睡眠関連呼吸障害
みなさん、こんにちは。伊藤歯科医院カワニシです。
今日は「睡眠関連呼吸障害」についてのお話です。
睡眠関連呼吸障害とは、睡眠中に異常な呼吸を示す病態の総称です。
有病率は一般人口の1%以上で、特に中年期に多く30~60歳の男性で4%、女性では2%前後と言われています。
おもに閉塞性睡眠時無呼吸症と上気道抵抗症候群があります。
睡眠に伴って上気道の狭窄や閉塞が起こり、呼吸が妨げられて安眠できなくなることから、日中のさまざまな障害をもたらす疾患といわれています。
このうち閉塞性睡眠時無呼吸症は、成人と小児で病態が著しく異なる病気です。
小児の閉塞性睡眠時無呼吸症は、原因や症状、治療法等が異なってくるため、診断基準は以下のように細かく分けられています。
現在では、成人の閉塞性睡眠時無呼吸症の完治は難しいとされているそうです。
そのため、小さいうちから顎顔面部を適切に発達させることが閉塞性睡眠時無呼吸症の予防に繋がるのではないかと期待されています。
子どもの頃の睡眠関連呼吸障害は、アレルギー性鼻炎や急性、慢性副鼻腔炎などに大きく影響されます。
寝ているときにかくいびきや口を開いて寝ていないかにも注意が必要です。
また軌道が閉塞しやすい仰向けで寝る姿勢が苦手で、うつぶせや横向きに寝ることが多くなります。
頻繁に寝がえりをしたり、首を後方に反らせた姿勢で寝ていることも睡眠関連呼吸障害の特徴です。
一度眠るとなかなか起きないことも特徴の一つです。
さらに睡眠関連呼吸障害の場合、肺の機能的残気量が少ないため、身体的な発育障害だけでなく、学習障害、精神発達障害などさまざまな影響を及ぼす可能性があります。
この他にも、迷子になる頻度が高いことや食事の時間が極端に長いなどの特徴があります。
さて、「いびき」は睡眠中に上気道が狭窄することで生じる呼吸音です。
そしてこれが、一般の人が最も気付きやすい睡眠関連呼吸障害の症状の一つです。
風邪のときはとくにひどくなったり苦しそうにする、年に4、5回高熱を出す、寝相が特に悪い等があるお子さんは要注意です。

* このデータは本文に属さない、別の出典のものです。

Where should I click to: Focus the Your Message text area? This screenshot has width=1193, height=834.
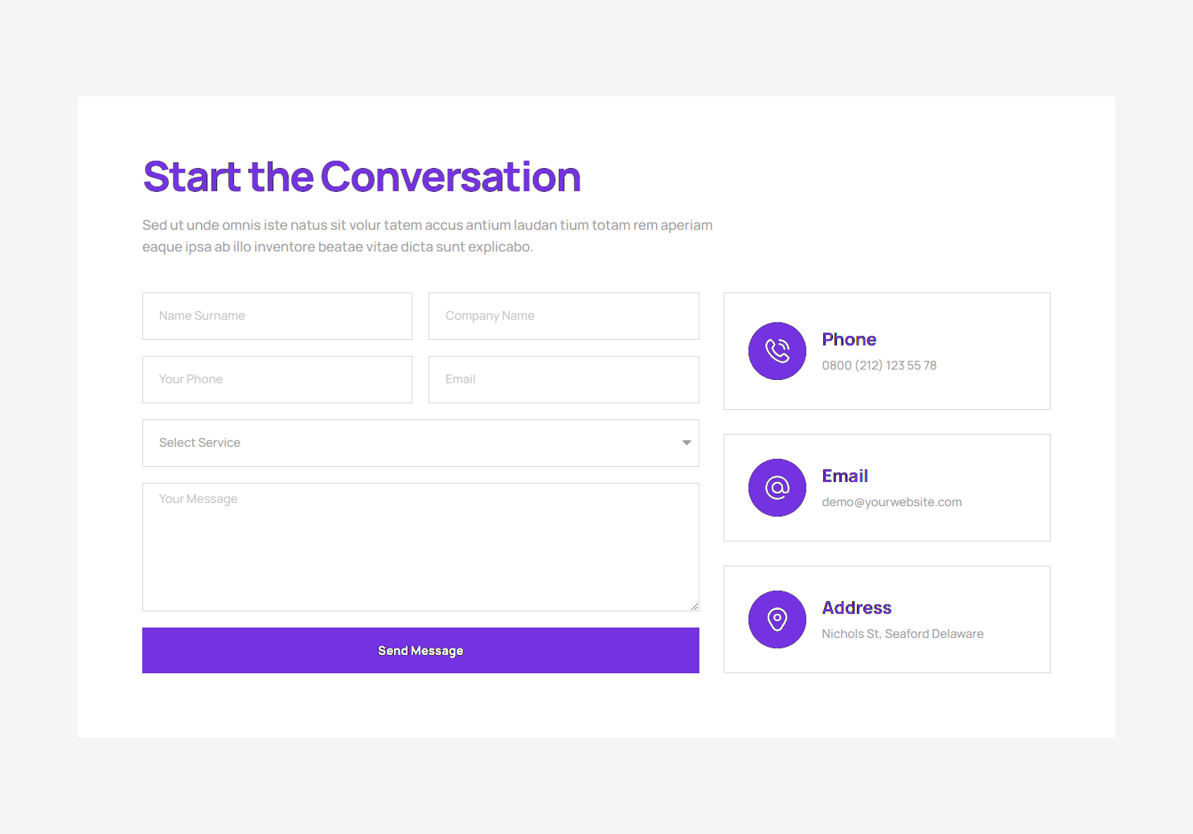point(420,546)
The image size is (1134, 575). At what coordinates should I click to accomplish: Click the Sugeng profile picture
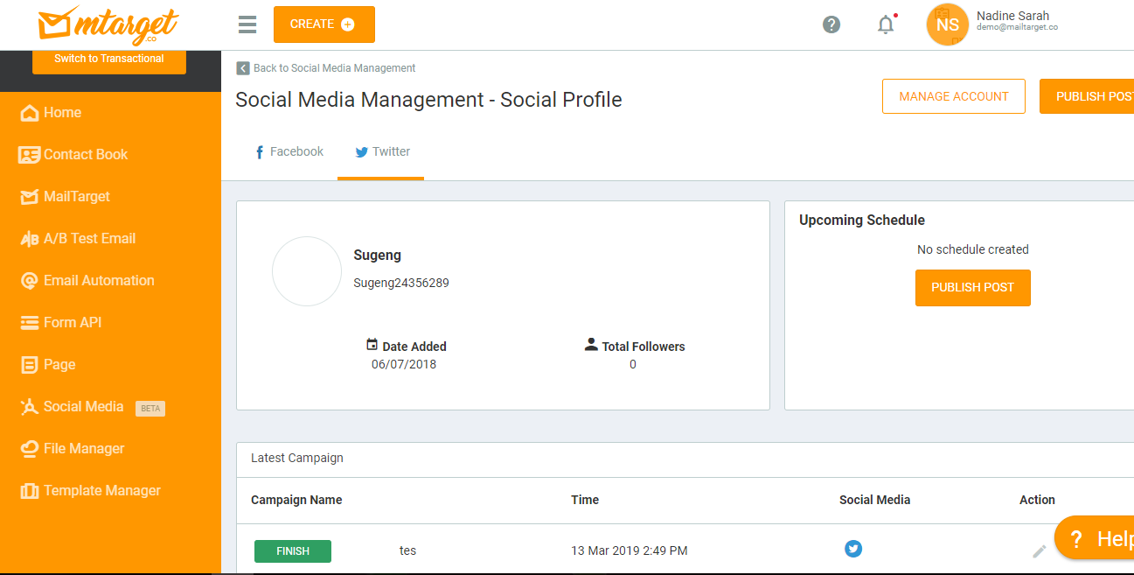click(307, 271)
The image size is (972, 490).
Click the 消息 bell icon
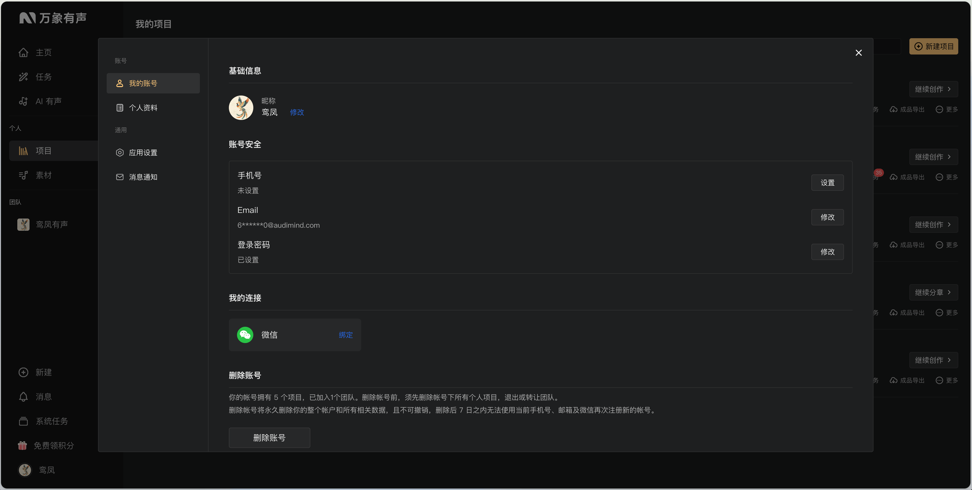[23, 397]
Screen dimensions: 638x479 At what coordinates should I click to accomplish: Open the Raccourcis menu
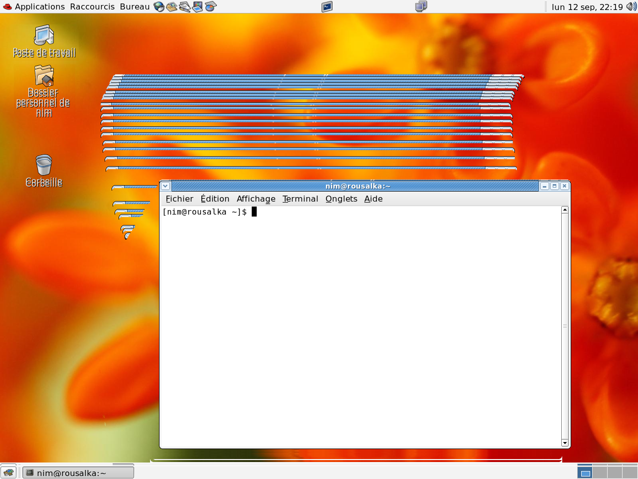pyautogui.click(x=92, y=6)
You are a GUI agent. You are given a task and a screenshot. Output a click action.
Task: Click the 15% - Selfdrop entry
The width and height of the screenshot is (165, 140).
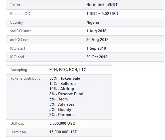pyautogui.click(x=62, y=83)
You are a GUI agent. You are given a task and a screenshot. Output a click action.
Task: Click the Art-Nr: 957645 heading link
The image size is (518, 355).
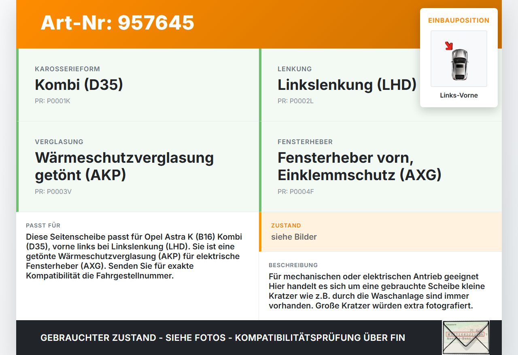117,23
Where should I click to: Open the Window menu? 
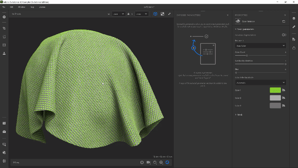pyautogui.click(x=22, y=7)
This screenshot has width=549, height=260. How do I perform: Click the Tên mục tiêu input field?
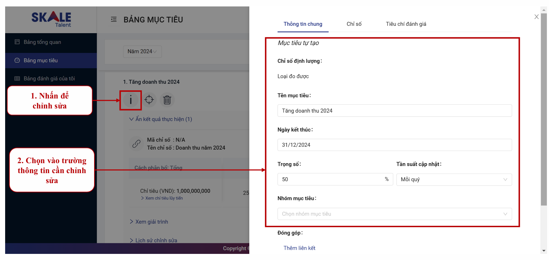[394, 111]
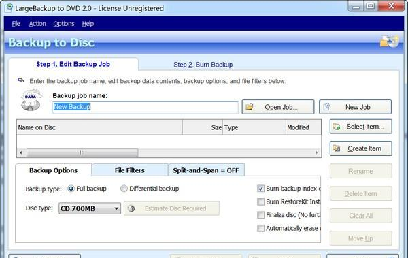This screenshot has width=408, height=258.
Task: Switch to Step 2. Burn Backup tab
Action: pyautogui.click(x=203, y=65)
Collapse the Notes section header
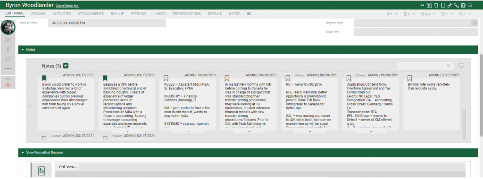This screenshot has height=179, width=483. (x=23, y=49)
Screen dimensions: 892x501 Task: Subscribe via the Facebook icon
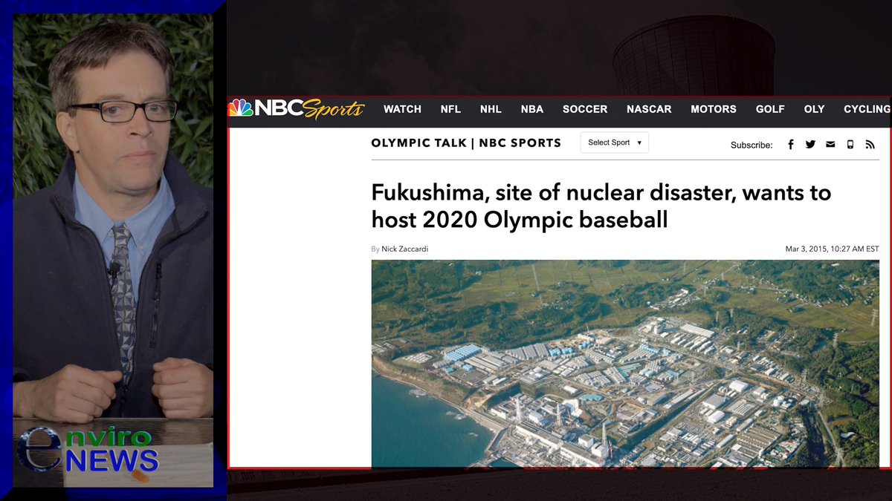point(791,144)
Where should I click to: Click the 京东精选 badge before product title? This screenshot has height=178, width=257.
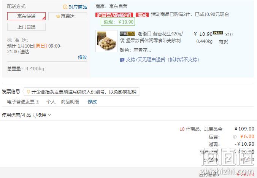(127, 34)
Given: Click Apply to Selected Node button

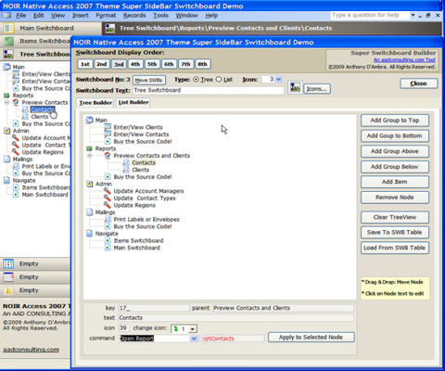Looking at the screenshot, I should 311,337.
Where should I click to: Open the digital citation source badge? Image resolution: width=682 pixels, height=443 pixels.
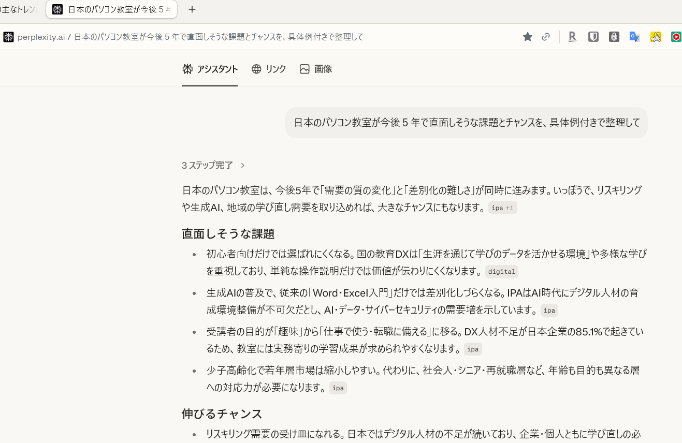click(501, 271)
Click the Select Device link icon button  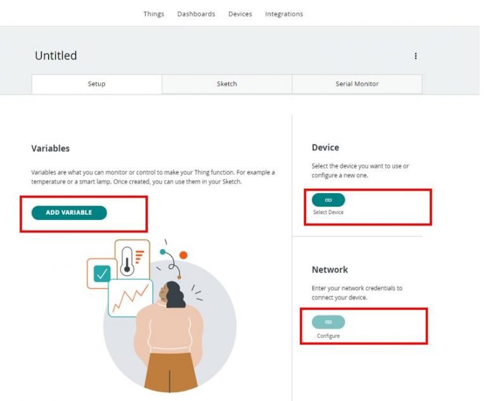coord(328,200)
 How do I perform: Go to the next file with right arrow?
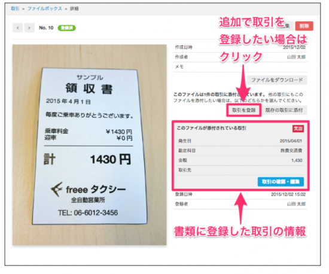coord(29,28)
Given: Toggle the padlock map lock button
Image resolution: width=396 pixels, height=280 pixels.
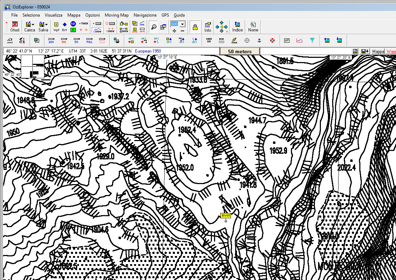Looking at the screenshot, I should point(195,26).
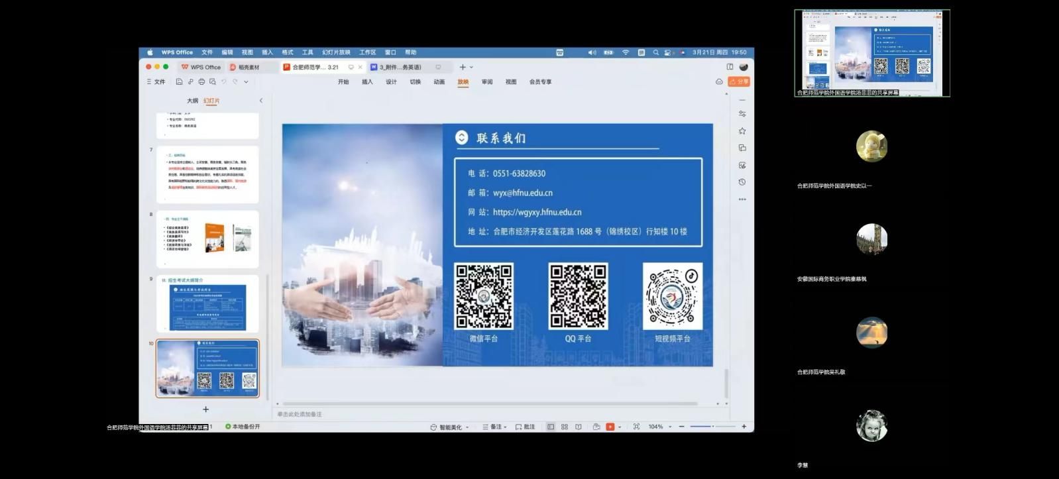Toggle normal view in status bar
1059x479 pixels.
551,427
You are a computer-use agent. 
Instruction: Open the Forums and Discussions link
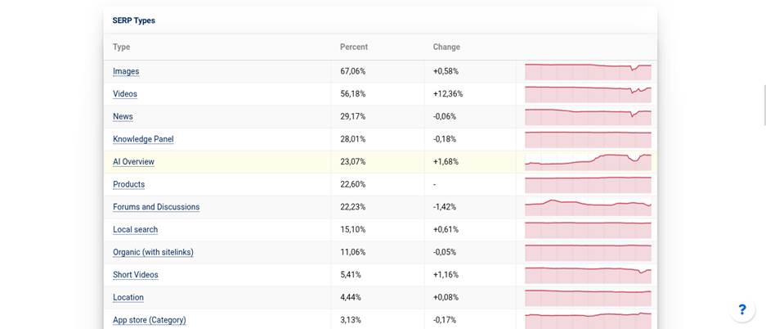(156, 207)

下顎が上顎よりも前に出る反対咬合があるお子さんは、いびきとの関連が高いことも分かっています。
これは呼吸を楽にするために骨格が偏位した可能性があると考えられているからです。
日々忙しく余裕がない保護者の方も多い現代ですが、お子さんの寝ているときの状態などを気にかけて病気のサインを見逃さないようにしましょう。